In general, area in higher mathematics is seen as a special case of volume for two-dimensional regions. In analysis, the area of a subset of the plane is defined using Lebesgue measure, though not every subset is measurable. In addition to its obvious importance in geometry and calculus, area is related to the definition of determinants in linear algebra, and is a basic property of surfaces in differential geometry. Formulas for the surface areas of simple shapes were computed by the ancient Greeks, but computing the surface area of a more complicated shape usually requires multivariable calculus.Īrea plays an important role in modern mathematics. įor a solid shape such as a sphere, cone, or cylinder, the area of its boundary surface is called the surface area.

Indeed, the problem of determining the area of plane figures was a major motivation for the historical development of calculus. For shapes with curved boundary, calculus is usually required to compute the area.

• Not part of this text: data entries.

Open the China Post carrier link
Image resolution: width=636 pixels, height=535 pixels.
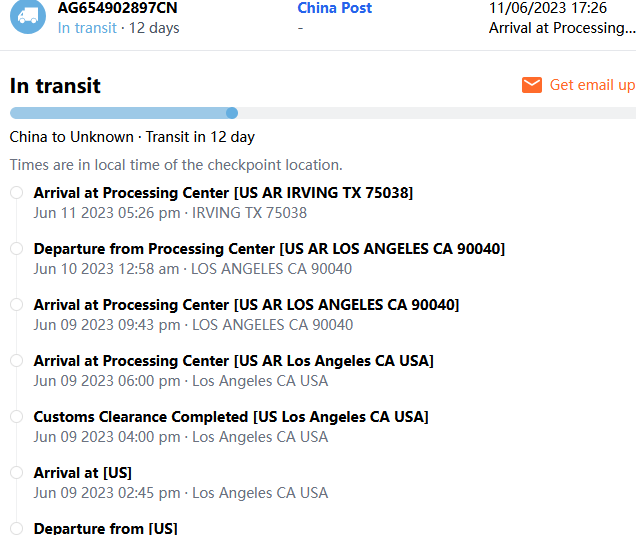coord(334,8)
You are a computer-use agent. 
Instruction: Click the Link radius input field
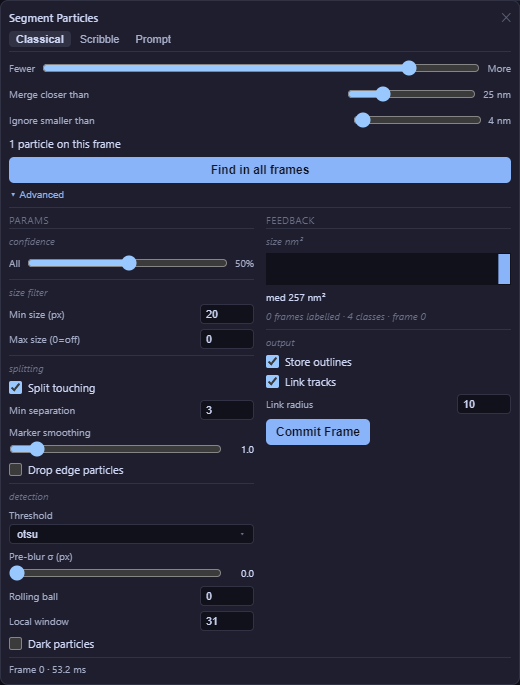coord(484,404)
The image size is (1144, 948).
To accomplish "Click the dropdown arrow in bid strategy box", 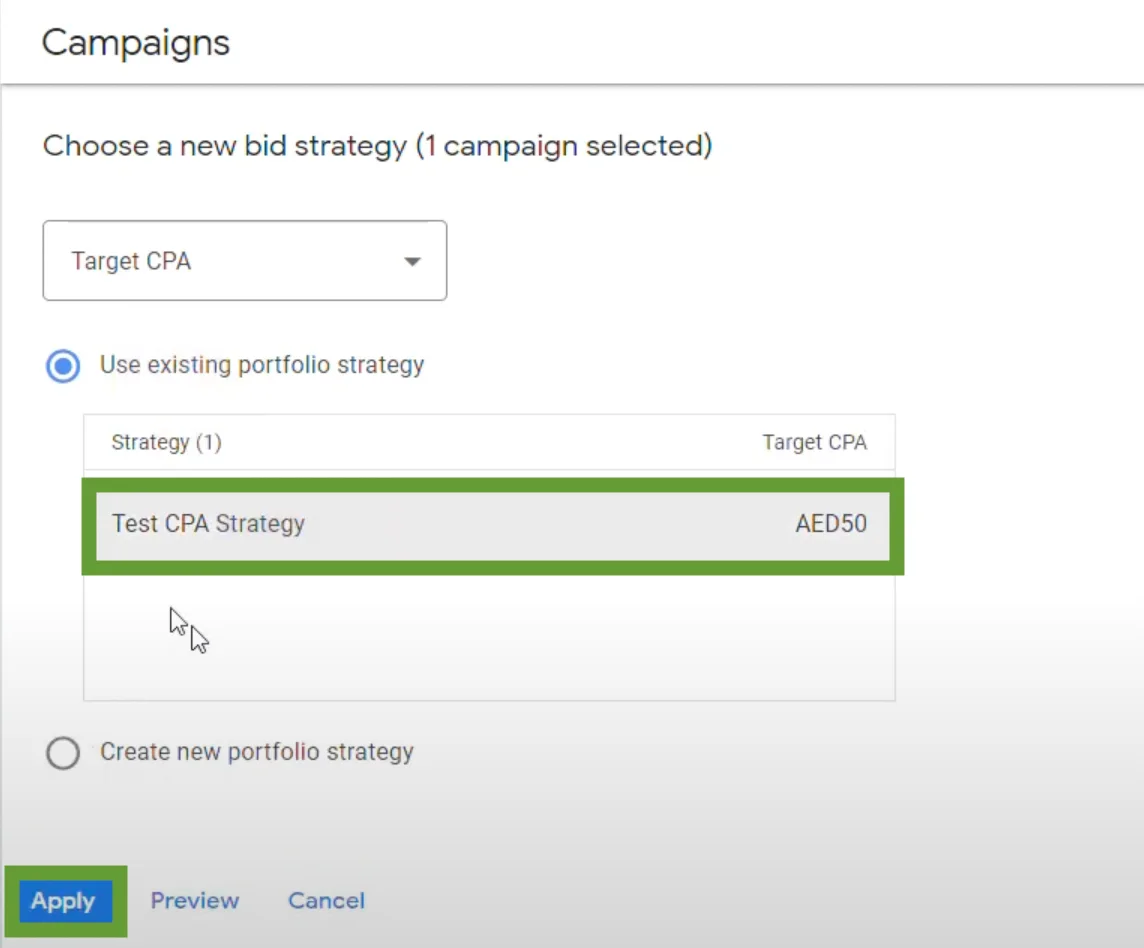I will click(x=412, y=261).
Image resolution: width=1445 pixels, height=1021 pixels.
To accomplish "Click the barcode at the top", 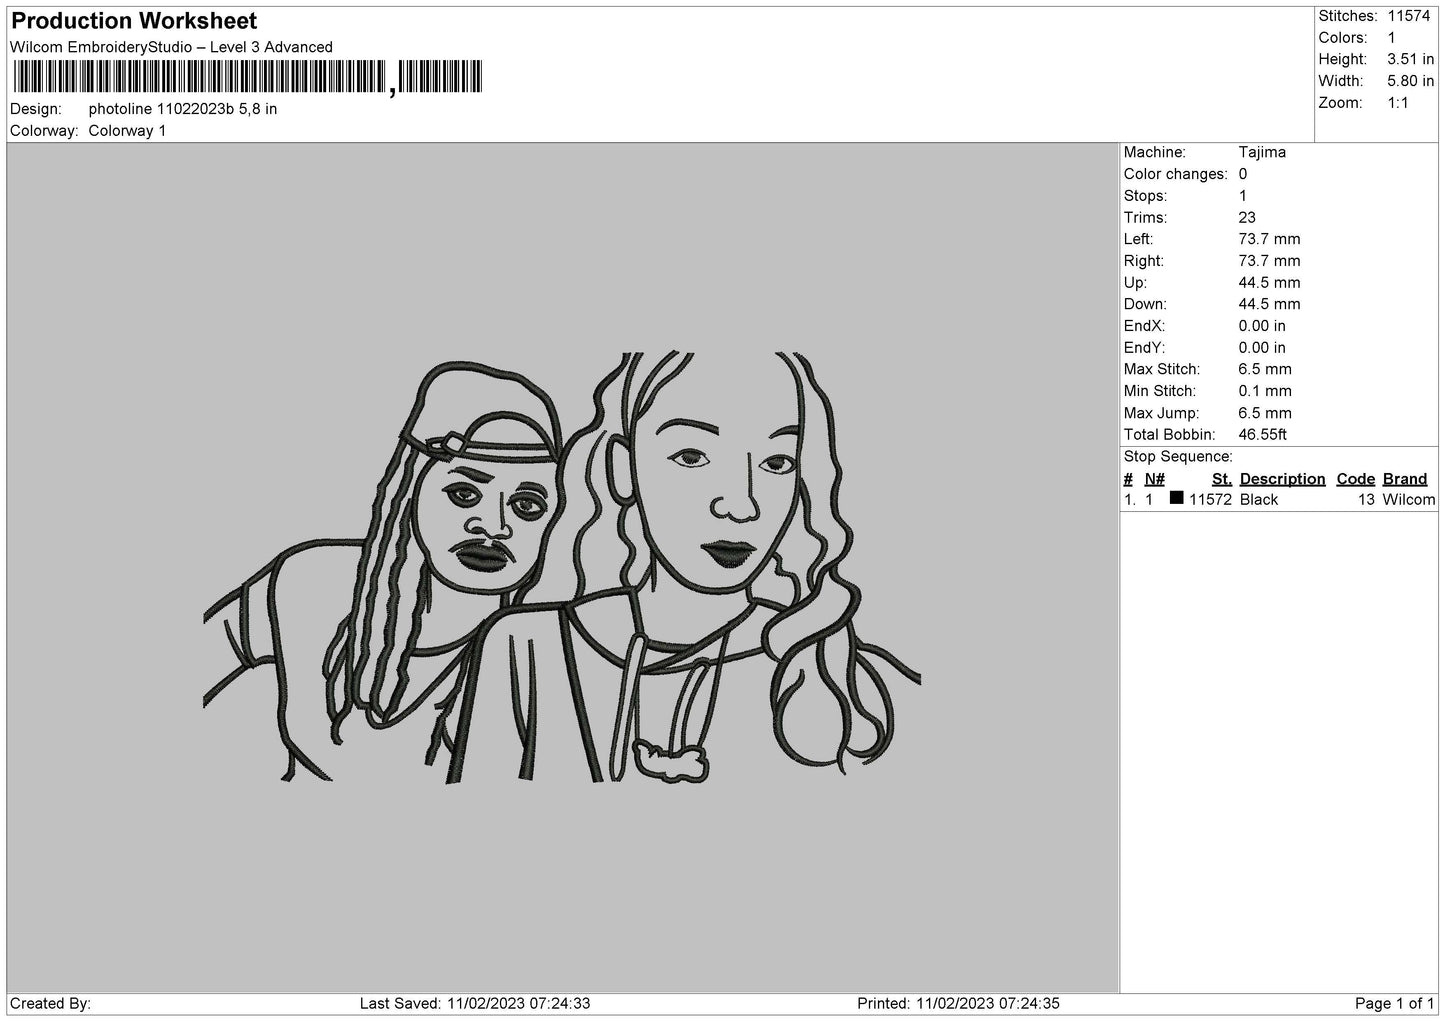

Using these formulas, the area of any polygon can be found by dividing the polygon into triangles. There are several well-known formulas for the areas of simple shapes such as triangles, rectangles, and circles. In mathematics, the unit square is defined to have area one, and the area of any other shape or surface is a dimensionless real number. A shape with an area of three square metres would have the same area as three such squares. In the International System of Units (SI), the standard unit of area is the square metre (written as m 2), which is the area of a square whose sides are one metre long. The area of a shape can be measured by comparing the shape to squares of a fixed size. Two different regions may have the same area (as in squaring the circle) by synecdoche, "area" sometimes is used to refer to the region, as in a " polygonal area". It is the two-dimensional analogue of the length of a curve (a one-dimensional concept) or the volume of a solid (a three-dimensional concept). Area can be understood as the amount of material with a given thickness that would be necessary to fashion a model of the shape, or the amount of paint necessary to cover the surface with a single coat. The area of a plane region or plane area refers to the area of a shape or planar lamina, while surface area refers to the area of an open surface or the boundary of a three-dimensional object. Please enable Javascript in your browser to use this River Cross Section calculator.Area is the measure of a region's size on a surface. Hover over the image to display the data. A menu appears above the cross section offering several options, including downloading an image. The 'Open Cross Section' button will open your river cross section in a new window. Select the type of cross section required (drawn with rounded or straight lines) and click the 'Calculate' button to calculate your data. The 'Customise' button opens options to change the cross section title and set the X axis range.Įnter your fieldwork results in the calculator below. Manning's n can be used to calculate river velocity. The 'More' button opens more calculation options, including river discharge.
#CROSS SECTIONAL AREA OF RECTANGLE FORMULA DOWNLOAD#
Download an image of your cross section and print the data calculations used to construct and analyse it.

Braided channel cross sections can be created by entering land as negative data.

River Cross Section Creator and CalculatorĮnter your river data to quickly make a river cross section and calculate the cross sectional area, wetted perimeter and hydraulic radius.